Directions for this task
Put every line of the records below into a JSON list of strings, with one string per line and no entries for blank lines.

###

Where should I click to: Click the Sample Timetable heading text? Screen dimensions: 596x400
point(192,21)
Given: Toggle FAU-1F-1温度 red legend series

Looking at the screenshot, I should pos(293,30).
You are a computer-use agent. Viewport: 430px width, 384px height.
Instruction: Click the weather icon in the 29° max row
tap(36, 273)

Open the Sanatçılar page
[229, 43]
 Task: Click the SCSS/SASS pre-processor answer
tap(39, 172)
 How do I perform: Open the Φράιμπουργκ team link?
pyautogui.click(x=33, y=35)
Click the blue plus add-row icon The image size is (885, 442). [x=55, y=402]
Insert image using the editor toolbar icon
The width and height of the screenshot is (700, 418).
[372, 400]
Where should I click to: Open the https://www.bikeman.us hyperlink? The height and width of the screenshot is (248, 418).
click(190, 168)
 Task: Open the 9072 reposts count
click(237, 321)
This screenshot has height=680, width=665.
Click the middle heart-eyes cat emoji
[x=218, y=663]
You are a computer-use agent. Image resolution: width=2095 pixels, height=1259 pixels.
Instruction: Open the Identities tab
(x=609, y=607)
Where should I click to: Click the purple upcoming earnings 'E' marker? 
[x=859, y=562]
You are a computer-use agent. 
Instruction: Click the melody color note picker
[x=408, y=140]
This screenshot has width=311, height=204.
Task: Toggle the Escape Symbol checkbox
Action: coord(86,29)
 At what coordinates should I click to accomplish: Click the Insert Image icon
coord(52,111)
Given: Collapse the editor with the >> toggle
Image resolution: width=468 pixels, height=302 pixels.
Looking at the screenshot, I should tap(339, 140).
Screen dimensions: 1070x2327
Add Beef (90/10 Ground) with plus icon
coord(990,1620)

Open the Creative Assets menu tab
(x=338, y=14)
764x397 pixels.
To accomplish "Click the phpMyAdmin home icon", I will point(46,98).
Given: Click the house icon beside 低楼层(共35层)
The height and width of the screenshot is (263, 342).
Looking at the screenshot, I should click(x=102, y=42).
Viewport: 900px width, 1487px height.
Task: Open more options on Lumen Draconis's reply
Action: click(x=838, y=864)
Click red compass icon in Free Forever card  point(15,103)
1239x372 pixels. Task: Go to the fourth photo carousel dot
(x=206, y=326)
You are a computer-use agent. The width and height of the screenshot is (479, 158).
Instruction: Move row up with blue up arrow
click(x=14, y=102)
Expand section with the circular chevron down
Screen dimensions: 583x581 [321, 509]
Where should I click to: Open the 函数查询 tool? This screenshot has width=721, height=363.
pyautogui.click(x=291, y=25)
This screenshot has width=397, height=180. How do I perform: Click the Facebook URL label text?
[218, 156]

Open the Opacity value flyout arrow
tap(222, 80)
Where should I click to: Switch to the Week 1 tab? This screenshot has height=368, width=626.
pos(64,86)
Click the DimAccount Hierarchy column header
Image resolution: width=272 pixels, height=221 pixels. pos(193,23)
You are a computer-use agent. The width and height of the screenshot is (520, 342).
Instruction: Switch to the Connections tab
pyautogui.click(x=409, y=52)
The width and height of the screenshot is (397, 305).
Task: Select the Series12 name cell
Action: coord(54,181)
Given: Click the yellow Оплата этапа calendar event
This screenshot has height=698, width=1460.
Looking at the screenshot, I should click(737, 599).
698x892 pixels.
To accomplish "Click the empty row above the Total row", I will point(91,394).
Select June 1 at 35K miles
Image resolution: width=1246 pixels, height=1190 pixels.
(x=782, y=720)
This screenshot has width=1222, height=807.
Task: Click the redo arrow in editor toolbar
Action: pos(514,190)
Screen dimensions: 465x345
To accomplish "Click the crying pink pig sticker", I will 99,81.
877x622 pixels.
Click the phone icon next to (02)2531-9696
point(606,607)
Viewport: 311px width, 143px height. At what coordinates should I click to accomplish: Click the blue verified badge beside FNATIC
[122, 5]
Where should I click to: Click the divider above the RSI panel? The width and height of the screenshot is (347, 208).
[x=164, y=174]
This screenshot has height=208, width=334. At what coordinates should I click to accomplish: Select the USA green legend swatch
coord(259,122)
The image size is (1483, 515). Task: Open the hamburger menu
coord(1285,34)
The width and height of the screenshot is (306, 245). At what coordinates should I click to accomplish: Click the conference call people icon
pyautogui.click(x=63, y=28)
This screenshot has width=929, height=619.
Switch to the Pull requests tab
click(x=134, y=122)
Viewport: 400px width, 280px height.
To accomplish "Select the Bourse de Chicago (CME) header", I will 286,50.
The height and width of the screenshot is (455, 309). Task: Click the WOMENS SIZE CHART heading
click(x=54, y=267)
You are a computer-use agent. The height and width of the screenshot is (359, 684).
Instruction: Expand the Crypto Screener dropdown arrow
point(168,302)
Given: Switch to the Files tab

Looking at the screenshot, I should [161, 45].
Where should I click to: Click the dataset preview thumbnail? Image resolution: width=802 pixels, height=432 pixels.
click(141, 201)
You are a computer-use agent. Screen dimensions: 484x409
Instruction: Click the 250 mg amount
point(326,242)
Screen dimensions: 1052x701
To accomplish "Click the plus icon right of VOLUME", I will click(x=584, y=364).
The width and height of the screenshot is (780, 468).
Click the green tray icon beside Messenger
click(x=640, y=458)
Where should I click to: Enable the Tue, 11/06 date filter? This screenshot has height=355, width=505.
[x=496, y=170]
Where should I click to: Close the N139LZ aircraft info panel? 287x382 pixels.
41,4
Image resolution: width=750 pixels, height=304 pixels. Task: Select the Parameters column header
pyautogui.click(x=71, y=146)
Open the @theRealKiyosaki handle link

###

Solution below
[
  "Where should I click to: Click the Sample Timetable heading text? Screen dimensions: 596x400",
  "point(192,21)",
  "Given: Toggle FAU-1F-1温度 red legend series",
  "Looking at the screenshot, I should pos(293,30).",
  "You are a computer-use agent. Viewport: 430px width, 384px height.",
  "Instruction: Click the weather icon in the 29° max row",
  "tap(36, 273)",
  "Open the Sanatçılar page",
  "[229, 43]",
  " Task: Click the SCSS/SASS pre-processor answer",
  "tap(39, 172)",
  " How do I perform: Open the Φράιμπουργκ team link?",
  "pyautogui.click(x=33, y=35)",
  "Click the blue plus add-row icon The image size is (885, 442). [x=55, y=402]",
  "Insert image using the editor toolbar icon",
  "The width and height of the screenshot is (700, 418).",
  "[372, 400]",
  "Where should I click to: Open the https://www.bikeman.us hyperlink? The height and width of the screenshot is (248, 418).",
  "click(190, 168)",
  " Task: Open the 9072 reposts count",
  "click(237, 321)",
  "This screenshot has height=680, width=665.",
  "Click the middle heart-eyes cat emoji",
  "[x=218, y=663]",
  "You are a computer-use agent. Image resolution: width=2095 pixels, height=1259 pixels.",
  "Instruction: Open the Identities tab",
  "(x=609, y=607)",
  "Where should I click to: Click the purple upcoming earnings 'E' marker? ",
  "[x=859, y=562]",
  "You are a computer-use agent. ",
  "Instruction: Click the melody color note picker",
  "[x=408, y=140]",
  "This screenshot has width=311, height=204.",
  "Task: Toggle the Escape Symbol checkbox",
  "Action: coord(86,29)",
  " At what coordinates should I click to accomplish: Click the Insert Image icon",
  "coord(52,111)",
  "Given: Collapse the editor with the >> toggle",
  "Image resolution: width=468 pixels, height=302 pixels.",
  "Looking at the screenshot, I should tap(339, 140).",
  "Screen dimensions: 1070x2327",
  "Add Beef (90/10 Ground) with plus icon",
  "coord(990,1620)",
  "Open the Creative Assets menu tab",
  "(x=338, y=14)",
  "764x397 pixels.",
  "To accomplish \"Click the phpMyAdmin home icon\", I will point(46,98).",
  "Given: Click the house icon beside 低楼层(共35层)",
  "The height and width of the screenshot is (263, 342).",
  "Looking at the screenshot, I should click(x=102, y=42).",
  "Viewport: 900px width, 1487px height.",
  "Task: Open more options on Lumen Draconis's reply",
  "Action: click(x=838, y=864)",
  "Click red compass icon in Free Forever card  point(15,103)",
  "1239x372 pixels. Task: Go to the fourth photo carousel dot",
  "(x=206, y=326)",
  "You are a computer-use agent. The width and height of the screenshot is (479, 158).",
  "Instruction: Move row up with blue up arrow",
  "click(x=14, y=102)",
  "Expand section with the circular chevron down",
  "Screen dimensions: 583x581 [321, 509]",
  "Where should I click to: Open the 函数查询 tool? This screenshot has width=721, height=363.",
  "pyautogui.click(x=291, y=25)",
  "This screenshot has width=397, height=180. How do I perform: Click the Facebook URL label text?",
  "[218, 156]",
  "Open the Opacity value flyout arrow",
  "tap(222, 80)",
  "Where should I click to: Switch to the Week 1 tab? This screenshot has height=368, width=626.",
  "pos(64,86)",
  "Click the DimAccount Hierarchy column header",
  "Image resolution: width=272 pixels, height=221 pixels. pos(193,23)",
  "You are a computer-use agent. The width and height of the screenshot is (520, 342).",
  "Instruction: Switch to the Connections tab",
  "pyautogui.click(x=409, y=52)",
  "The width and height of the screenshot is (397, 305).",
  "Task: Select the Series12 name cell",
  "Action: coord(54,181)",
  "Given: Click the yellow Оплата этапа calendar event",
  "This screenshot has height=698, width=1460.",
  "Looking at the screenshot, I should click(737, 599).",
  "698x892 pixels.",
  "To accomplish \"Click the empty row above the Total row\", I will point(91,394).",
  "Select June 1 at 35K miles",
  "Image resolution: width=1246 pixels, height=1190 pixels.",
  "(x=782, y=720)",
  "This screenshot has width=1222, height=807.",
  "Task: Click the redo arrow in editor toolbar",
  "Action: pos(514,190)",
  "Screen dimensions: 465x345",
  "To accomplish \"Click the crying pink pig sticker\", I will 99,81.",
  "877x622 pixels.",
  "Click the phone icon next to (02)2531-9696",
  "point(606,607)",
  "Viewport: 311px width, 143px height. At what coordinates should I click to accomplish: Click the blue verified badge beside FNATIC",
  "[122, 5]",
  "Where should I click to: Click the divider above the RSI panel? The width and height of the screenshot is (347, 208).",
  "[x=164, y=174]",
  "This screenshot has height=208, width=334. At what coordinates should I click to accomplish: Select the USA green legend swatch",
  "coord(259,122)",
  "The image size is (1483, 515). Task: Open the hamburger menu",
  "coord(1285,34)",
  "The width and height of the screenshot is (306, 245). At what coordinates should I click to accomplish: Click the conference call people icon",
  "pyautogui.click(x=63, y=28)",
  "This screenshot has width=929, height=619.",
  "Switch to the Pull requests tab",
  "click(x=134, y=122)",
  "Viewport: 400px width, 280px height.",
  "To accomplish \"Select the Bourse de Chicago (CME) header\", I will 286,50.",
  "The height and width of the screenshot is (455, 309). Task: Click the WOMENS SIZE CHART heading",
  "click(x=54, y=267)",
  "You are a computer-use agent. The height and width of the screenshot is (359, 684).",
  "Instruction: Expand the Crypto Screener dropdown arrow",
  "point(168,302)",
  "Given: Switch to the Files tab",
  "Looking at the screenshot, I should [161, 45].",
  "Where should I click to: Click the dataset preview thumbnail? Image resolution: width=802 pixels, height=432 pixels.",
  "click(141, 201)",
  "You are a computer-use agent. Screen dimensions: 484x409",
  "Instruction: Click the 250 mg amount",
  "point(326,242)",
  "Screen dimensions: 1052x701",
  "To accomplish \"Click the plus icon right of VOLUME\", I will click(x=584, y=364).",
  "The width and height of the screenshot is (780, 468).",
  "Click the green tray icon beside Messenger",
  "click(x=640, y=458)",
  "Where should I click to: Enable the Tue, 11/06 date filter? This screenshot has height=355, width=505.",
  "[x=496, y=170]",
  "Where should I click to: Close the N139LZ aircraft info panel? 287x382 pixels.",
  "41,4",
  "Image resolution: width=750 pixels, height=304 pixels. Task: Select the Parameters column header",
  "pyautogui.click(x=71, y=146)",
  "Open the @theRealKiyosaki handle link"
]